— Text block —
★ ★ ★

Two amendments were also defeated. The first, proposed by Queensland Liberal Andrew Laming with PM John Howard’s backing, allowed the TGA to approve the drug but gave parliament the power to overturn the decision. The second, from NSW Liberal Jackie Kelly, retained the health minister’s veto power but allowed parliament to reject the minister’s decision.
This was the first private member’s bill to be sponsored by members of four parties: Lyn Allison (Democrats), Fiona Nash (Nationals), Claire Moore (Labor) and Judith Troeth (Liberals). Women parliamentarians played the central role in the bill’s passage, with 24 of 27 women in the Senate, and 30 of 37 women in the House of Representatives voting in favour. Overall, the bill was passed in the Senate with 45 votes for and 28 against, and in the House of Representatives with 95 for and 50 against.
The private members’ bill overturns a 10-year restriction on RU486 that was imposed by anti-abortion independent Senator Brian Harradine’s 1996 amendment to the act governing the TGA’s jurisdiction. Harradine’s amendment was supported by both major parties, ensuring his support for the part-privatisation of Telstra.
Commenting on last week’s victory, former Victorian ALP premier Joan Kirner told the media: “In my generation in the parliament it was still the blokes making the decisions and mainly doing deals between themselves, as in the Harradine case, rather than involving the people who were most affected by the decision, and that is women. This time it was women leading the debate.”

★ ★ ★

— Source excerpt —
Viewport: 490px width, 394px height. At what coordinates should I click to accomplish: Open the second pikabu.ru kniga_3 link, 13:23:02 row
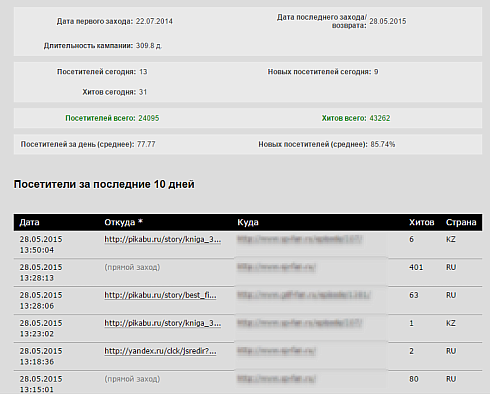(162, 323)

★ ★ ★

— Exercise instructions —
[a] In the text on the RU486 bill, what was the Senate vote on the bill?
[b] Reproduce the text on the RU486 bill, everything from "This was the" down to "and 50 against.".

— Outputs —
[a] 45 votes for and 28 against.

[b]
This was the first private member’s bill to be sponsored by members of four parties: Lyn Allison (Democrats), Fiona Nash (Nationals), Claire Moore (Labor) and Judith Troeth (Liberals). Women parliamentarians played the central role in the bill’s passage, with 24 of 27 women in the Senate, and 30 of 37 women in the House of Representatives voting in favour. Overall, the bill was passed in the Senate with 45 votes for and 28 against, and in the House of Representatives with 95 for and 50 against.